In the records below, the lines between the one holding "Image resolution: width=503" and the one holding "341x300 pixels.", inclusive, are to be transcribed exactly; no pictures are to be included.

---+---

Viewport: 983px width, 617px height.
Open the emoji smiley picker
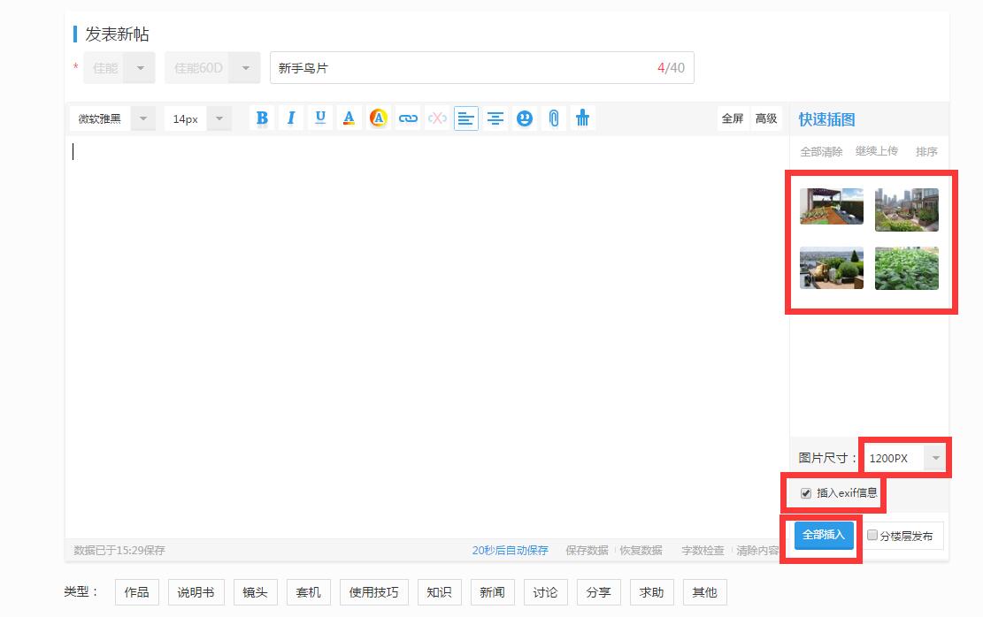click(x=525, y=118)
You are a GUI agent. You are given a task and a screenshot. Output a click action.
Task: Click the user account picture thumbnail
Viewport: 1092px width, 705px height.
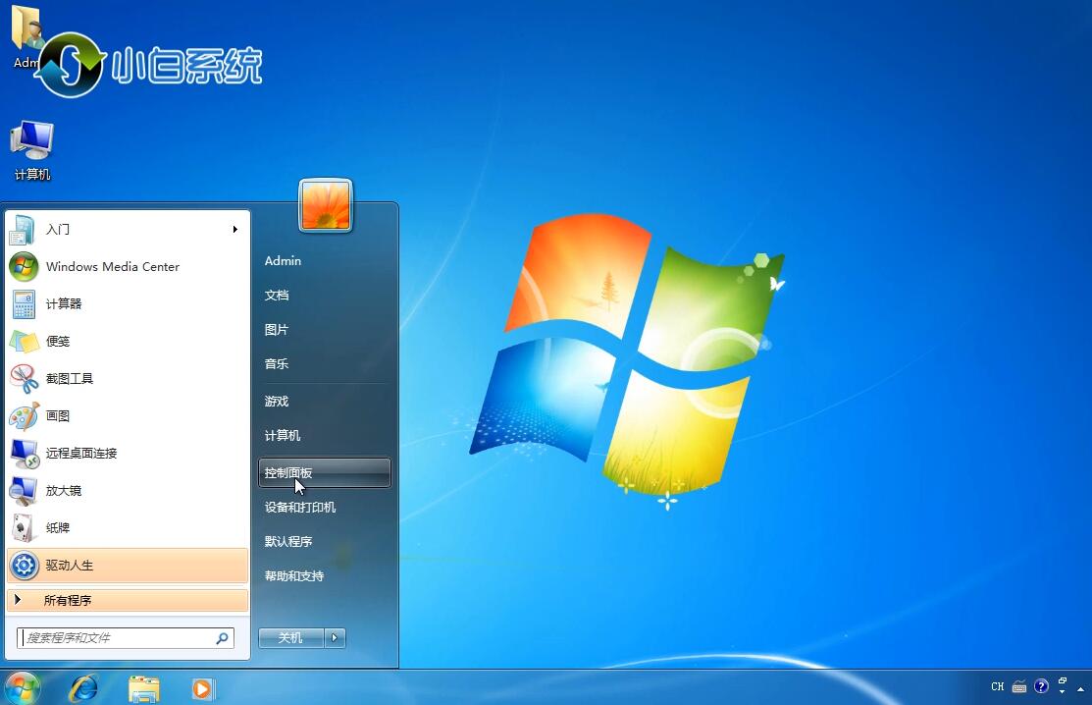(x=326, y=205)

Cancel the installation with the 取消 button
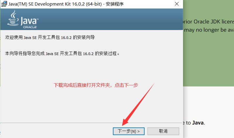(163, 131)
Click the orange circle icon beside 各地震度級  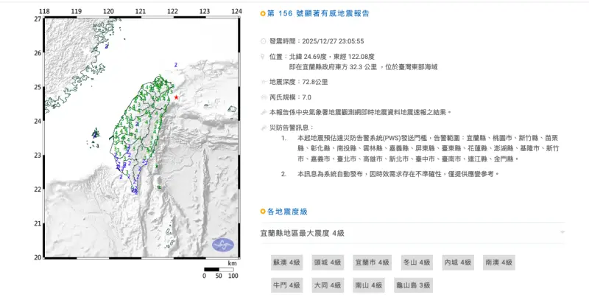[264, 212]
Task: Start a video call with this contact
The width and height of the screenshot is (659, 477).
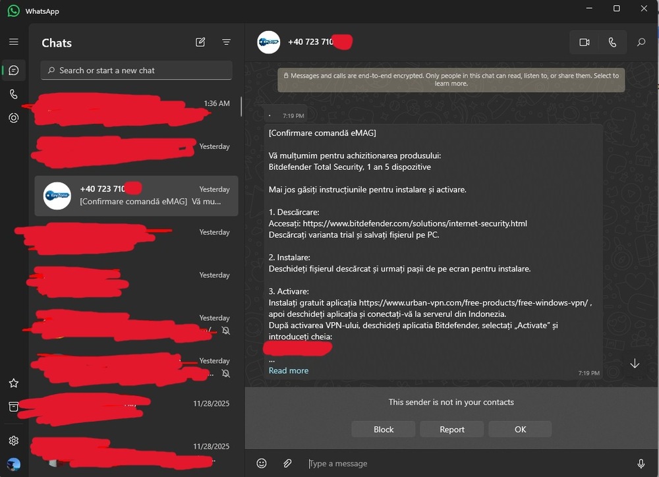Action: click(584, 42)
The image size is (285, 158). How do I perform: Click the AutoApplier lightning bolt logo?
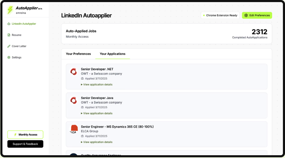click(x=10, y=10)
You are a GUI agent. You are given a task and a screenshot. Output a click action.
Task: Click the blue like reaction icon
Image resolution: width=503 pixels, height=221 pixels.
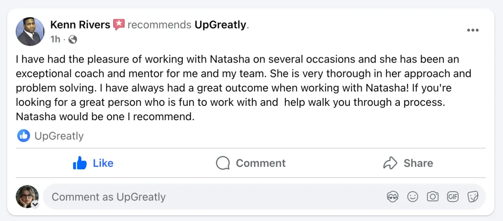click(x=23, y=136)
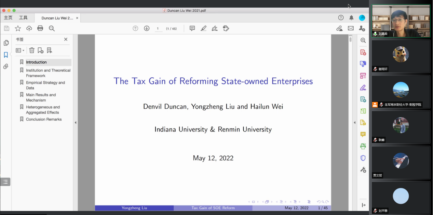Toggle page thumbnails panel icon
This screenshot has width=433, height=215.
point(6,43)
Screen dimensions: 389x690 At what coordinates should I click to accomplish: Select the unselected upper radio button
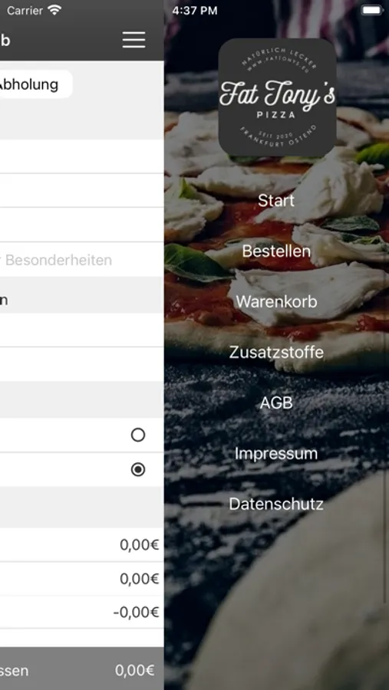138,435
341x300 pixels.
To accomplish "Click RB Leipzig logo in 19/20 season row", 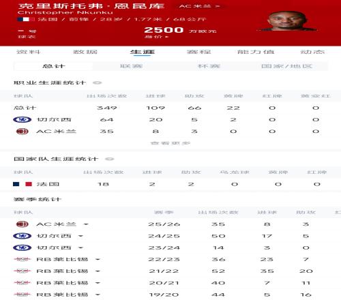I will 23,295.
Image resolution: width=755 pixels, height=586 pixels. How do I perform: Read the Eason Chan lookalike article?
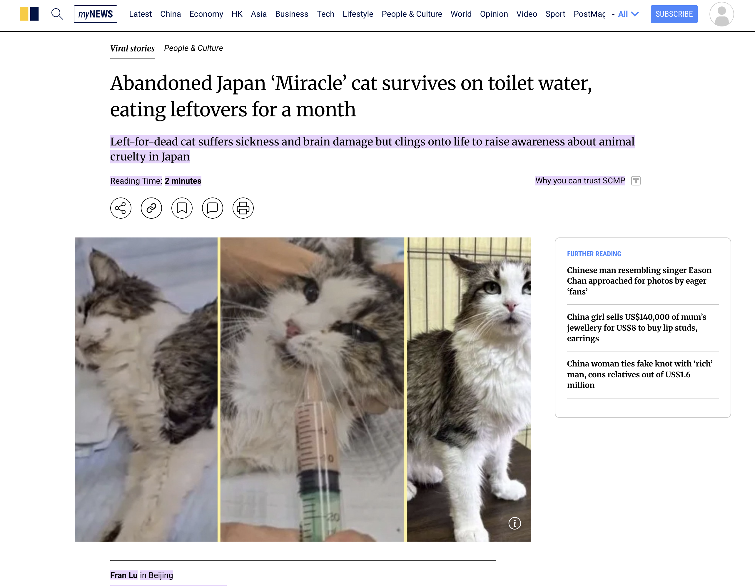pyautogui.click(x=639, y=281)
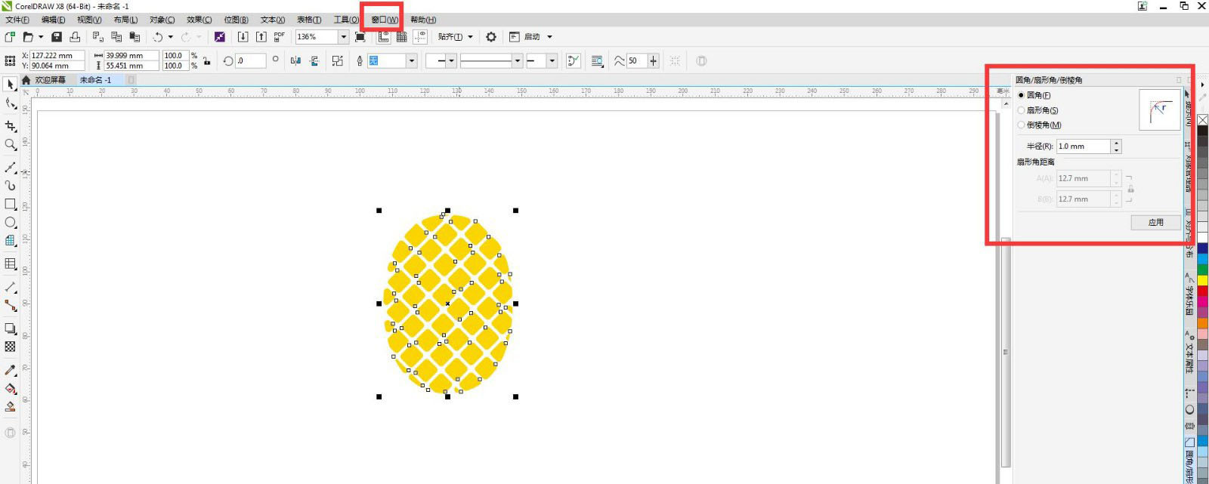Screen dimensions: 1209x484
Task: Select the 圆角 (Fillet) radio button
Action: click(1022, 95)
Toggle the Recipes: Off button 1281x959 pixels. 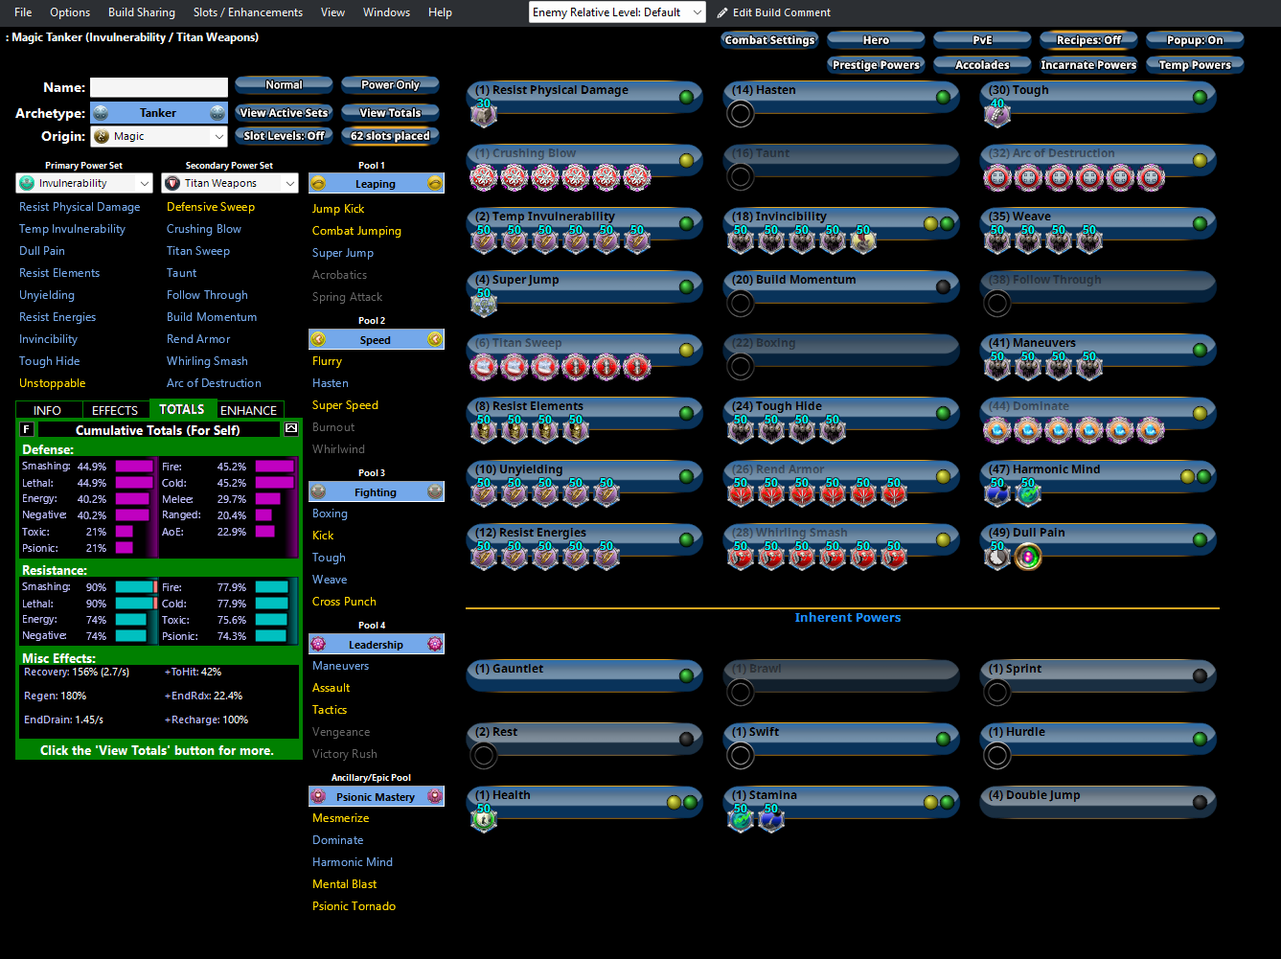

---+---

■ **OUTPUT FOR THIS EXERCISE**:
Image resolution: width=503 pixels, height=221 pixels.
click(x=23, y=136)
Toggle page thumbnails panel icon
This screenshot has width=433, height=215.
point(6,43)
Screen dimensions: 389x690 At what coordinates should I click to accomplish: Select the unselected upper radio button
138,435
341x300 pixels.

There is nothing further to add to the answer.